··· Listed entries

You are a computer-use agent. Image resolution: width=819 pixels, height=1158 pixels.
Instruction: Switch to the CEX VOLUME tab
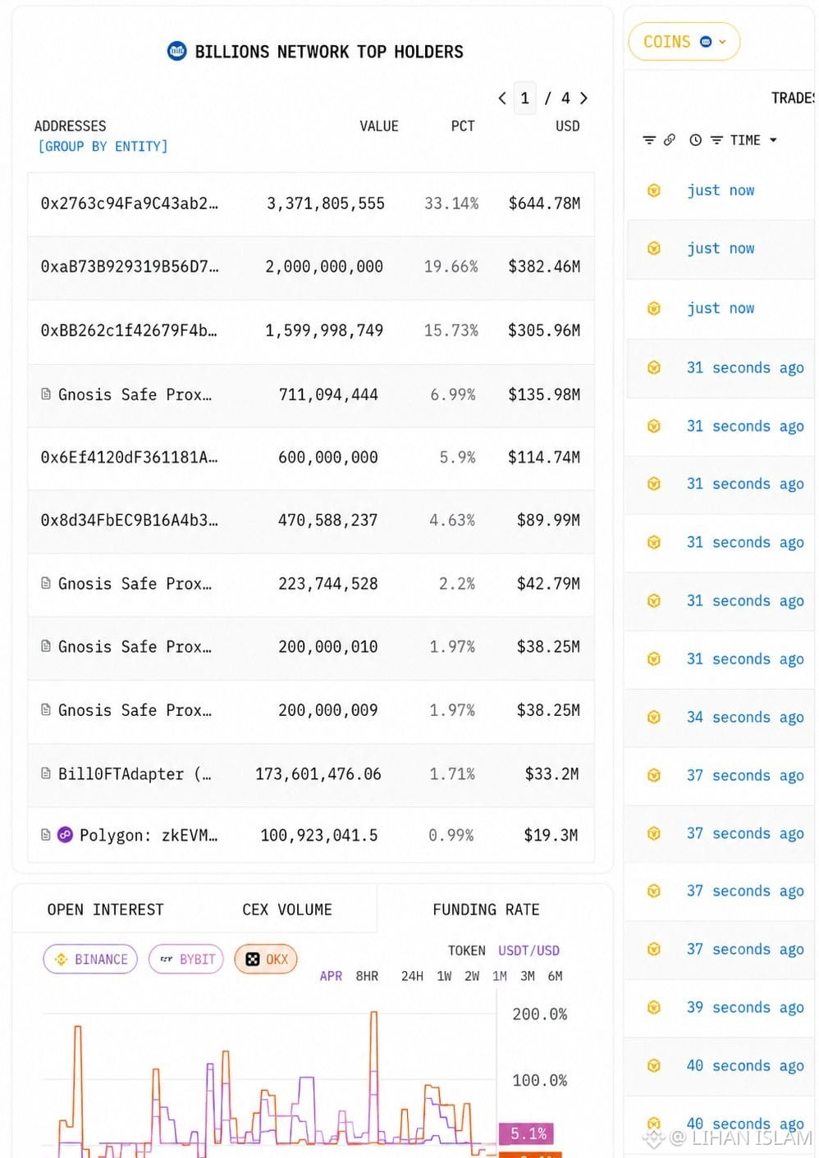tap(287, 910)
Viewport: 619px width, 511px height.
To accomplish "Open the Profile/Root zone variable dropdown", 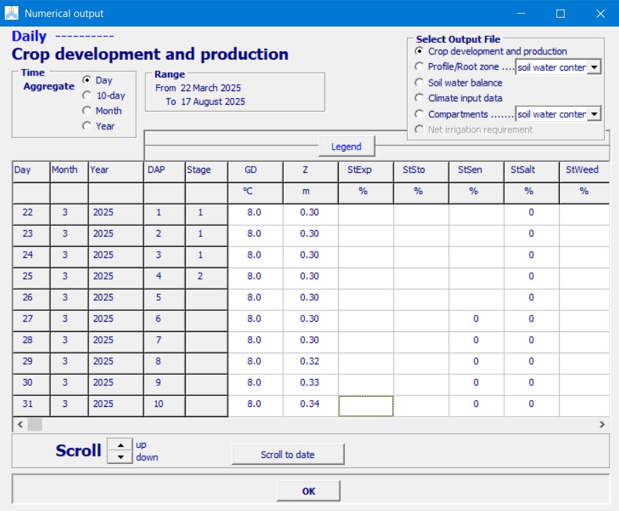I will click(x=594, y=67).
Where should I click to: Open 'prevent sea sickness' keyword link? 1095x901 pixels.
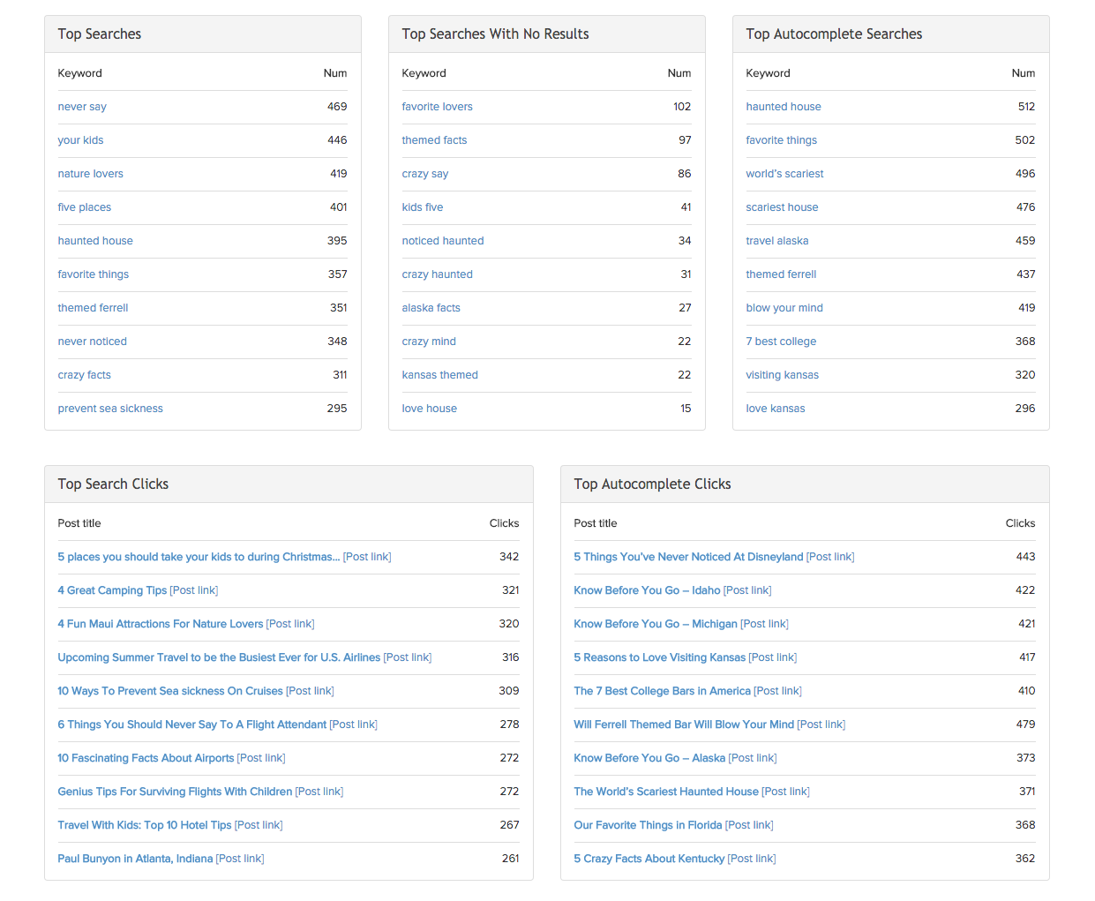coord(110,409)
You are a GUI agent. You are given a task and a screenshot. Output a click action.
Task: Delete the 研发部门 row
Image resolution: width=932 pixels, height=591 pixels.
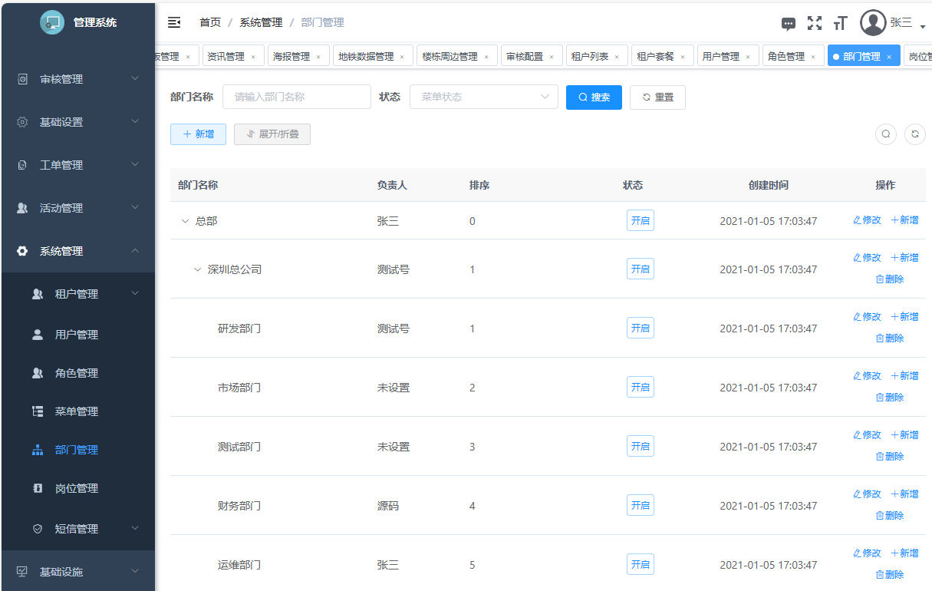tap(890, 338)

······

» **Instructions for the task**
Please tally every line of the entries that holds "agent" and answer with that figure alone.

» **Exercise result**
2